Sunday, March 21, 2004

Quid Pro Quack


Maureen Dowd - Antonin Scalia has devoted 21 pages to illuminating the impertinence of those who suggest that it is wrong for a Supreme Court justice to take favors from a friend with a case before the court.

Res ipsa loquitur, baby. Why should the justice who put Dick Cheney in the White House stop helping him now?

"Many justices have reached this court precisely because they were friends of the incumbent president or other senior officials," the justice sniffs.

That elite old boy network can really help in those dicey moments when you need to stop the wrong sort, like Al Gore, from getting ahead.

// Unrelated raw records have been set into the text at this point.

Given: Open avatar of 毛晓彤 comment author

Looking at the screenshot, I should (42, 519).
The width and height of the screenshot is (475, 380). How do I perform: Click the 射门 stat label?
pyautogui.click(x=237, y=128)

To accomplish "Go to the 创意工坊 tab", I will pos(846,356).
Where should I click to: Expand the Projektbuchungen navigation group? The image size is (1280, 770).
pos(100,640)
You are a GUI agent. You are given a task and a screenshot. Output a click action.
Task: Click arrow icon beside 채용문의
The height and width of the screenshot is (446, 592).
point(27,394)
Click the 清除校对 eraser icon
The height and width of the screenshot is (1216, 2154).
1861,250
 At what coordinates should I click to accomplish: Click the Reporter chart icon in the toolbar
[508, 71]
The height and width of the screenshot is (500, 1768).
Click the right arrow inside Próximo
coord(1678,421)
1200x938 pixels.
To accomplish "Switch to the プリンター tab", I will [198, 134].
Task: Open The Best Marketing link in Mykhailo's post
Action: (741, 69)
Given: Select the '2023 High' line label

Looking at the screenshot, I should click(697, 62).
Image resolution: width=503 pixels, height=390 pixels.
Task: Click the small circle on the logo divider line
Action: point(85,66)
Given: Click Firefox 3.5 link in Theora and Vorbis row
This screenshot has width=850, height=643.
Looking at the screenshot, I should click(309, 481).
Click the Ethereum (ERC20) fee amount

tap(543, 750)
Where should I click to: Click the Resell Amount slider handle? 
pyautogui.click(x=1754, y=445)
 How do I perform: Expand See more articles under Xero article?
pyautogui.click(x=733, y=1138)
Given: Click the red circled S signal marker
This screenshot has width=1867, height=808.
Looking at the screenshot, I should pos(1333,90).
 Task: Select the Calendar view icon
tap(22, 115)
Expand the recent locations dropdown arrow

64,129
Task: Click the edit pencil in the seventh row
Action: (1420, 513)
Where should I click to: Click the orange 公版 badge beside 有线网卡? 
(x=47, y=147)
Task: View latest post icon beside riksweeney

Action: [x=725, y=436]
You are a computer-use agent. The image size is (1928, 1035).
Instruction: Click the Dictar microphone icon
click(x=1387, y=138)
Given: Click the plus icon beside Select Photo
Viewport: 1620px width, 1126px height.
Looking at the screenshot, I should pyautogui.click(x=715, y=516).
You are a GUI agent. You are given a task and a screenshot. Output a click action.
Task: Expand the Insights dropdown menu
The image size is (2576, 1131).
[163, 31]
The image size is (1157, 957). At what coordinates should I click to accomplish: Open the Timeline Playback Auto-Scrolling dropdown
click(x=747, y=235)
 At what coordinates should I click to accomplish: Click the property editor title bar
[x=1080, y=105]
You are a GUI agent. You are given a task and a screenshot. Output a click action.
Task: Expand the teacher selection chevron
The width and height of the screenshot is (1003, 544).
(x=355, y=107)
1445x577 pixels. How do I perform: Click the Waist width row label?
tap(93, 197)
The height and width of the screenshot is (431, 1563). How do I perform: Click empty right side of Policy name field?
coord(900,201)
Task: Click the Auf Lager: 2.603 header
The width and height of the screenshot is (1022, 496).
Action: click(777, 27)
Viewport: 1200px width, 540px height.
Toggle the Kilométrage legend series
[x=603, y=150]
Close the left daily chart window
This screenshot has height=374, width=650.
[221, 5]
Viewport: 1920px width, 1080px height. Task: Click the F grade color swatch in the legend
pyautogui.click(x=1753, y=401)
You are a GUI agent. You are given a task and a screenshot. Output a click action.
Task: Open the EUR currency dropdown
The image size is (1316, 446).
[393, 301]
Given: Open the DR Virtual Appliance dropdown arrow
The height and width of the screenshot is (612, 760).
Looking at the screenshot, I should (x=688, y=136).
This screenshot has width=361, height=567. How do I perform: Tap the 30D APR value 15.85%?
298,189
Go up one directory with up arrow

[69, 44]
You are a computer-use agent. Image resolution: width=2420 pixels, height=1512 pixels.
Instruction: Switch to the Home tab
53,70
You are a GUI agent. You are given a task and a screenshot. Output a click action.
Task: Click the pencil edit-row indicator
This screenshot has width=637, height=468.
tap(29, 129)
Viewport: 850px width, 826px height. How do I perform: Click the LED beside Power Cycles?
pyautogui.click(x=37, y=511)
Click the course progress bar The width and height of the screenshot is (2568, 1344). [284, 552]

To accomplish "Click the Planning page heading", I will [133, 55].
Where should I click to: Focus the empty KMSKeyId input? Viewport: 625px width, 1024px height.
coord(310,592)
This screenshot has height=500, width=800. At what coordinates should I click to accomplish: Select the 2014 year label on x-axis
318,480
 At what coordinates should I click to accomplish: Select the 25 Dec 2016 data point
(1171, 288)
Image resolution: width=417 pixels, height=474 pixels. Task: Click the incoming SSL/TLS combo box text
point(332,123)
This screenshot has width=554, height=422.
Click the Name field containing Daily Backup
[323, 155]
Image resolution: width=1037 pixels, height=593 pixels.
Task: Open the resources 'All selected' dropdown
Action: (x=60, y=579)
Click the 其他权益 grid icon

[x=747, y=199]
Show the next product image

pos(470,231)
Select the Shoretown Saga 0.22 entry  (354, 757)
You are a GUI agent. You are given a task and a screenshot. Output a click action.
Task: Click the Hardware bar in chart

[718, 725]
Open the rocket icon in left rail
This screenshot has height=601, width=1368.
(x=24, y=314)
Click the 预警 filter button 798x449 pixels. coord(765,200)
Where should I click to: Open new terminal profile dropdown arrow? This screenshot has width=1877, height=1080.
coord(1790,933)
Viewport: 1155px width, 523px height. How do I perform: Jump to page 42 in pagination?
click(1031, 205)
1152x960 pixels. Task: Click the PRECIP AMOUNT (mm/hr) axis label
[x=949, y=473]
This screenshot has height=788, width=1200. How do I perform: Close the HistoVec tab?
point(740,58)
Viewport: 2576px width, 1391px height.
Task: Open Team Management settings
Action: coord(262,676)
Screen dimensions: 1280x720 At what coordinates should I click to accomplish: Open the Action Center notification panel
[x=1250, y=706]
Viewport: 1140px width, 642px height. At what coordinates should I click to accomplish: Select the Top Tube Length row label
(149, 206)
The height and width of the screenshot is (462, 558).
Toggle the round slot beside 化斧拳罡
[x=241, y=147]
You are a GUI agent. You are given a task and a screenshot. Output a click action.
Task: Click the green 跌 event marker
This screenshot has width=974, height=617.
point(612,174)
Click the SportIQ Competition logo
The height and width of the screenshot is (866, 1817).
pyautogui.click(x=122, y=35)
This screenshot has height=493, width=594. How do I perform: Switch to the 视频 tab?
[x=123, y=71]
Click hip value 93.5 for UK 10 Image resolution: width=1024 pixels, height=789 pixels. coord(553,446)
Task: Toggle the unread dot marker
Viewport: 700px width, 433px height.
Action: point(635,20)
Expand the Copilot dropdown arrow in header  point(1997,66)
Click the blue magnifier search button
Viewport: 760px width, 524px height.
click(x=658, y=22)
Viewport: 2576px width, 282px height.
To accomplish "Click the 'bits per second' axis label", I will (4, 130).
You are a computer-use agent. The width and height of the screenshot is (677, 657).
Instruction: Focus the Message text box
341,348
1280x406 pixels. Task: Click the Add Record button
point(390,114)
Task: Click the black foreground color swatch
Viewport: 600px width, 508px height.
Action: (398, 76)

You don't stop ingratiating yourself with your powerful friends and accepting "social courtesies" from them just because you get on the court. Ingratitude is a terrible vice.

Anyway, what's the point of being in the ultimate insiders' club if you have to fly coach, eat at IHOP and follow silly rules on conflict of interest?

Justice Scalia proffers that while he accepted the vice president's offer of a ride on Air Force Two to Louisiana for a duck hunting trip, taking along his son and son-in-law, there was no quid pro quack. "I never hunted in the same blind as the vice president," he says. No need for justice to be blind when the blinds are just.

Not since Tony Soprano discovered ducks in his swimming pool have ducks revealed so much about the man.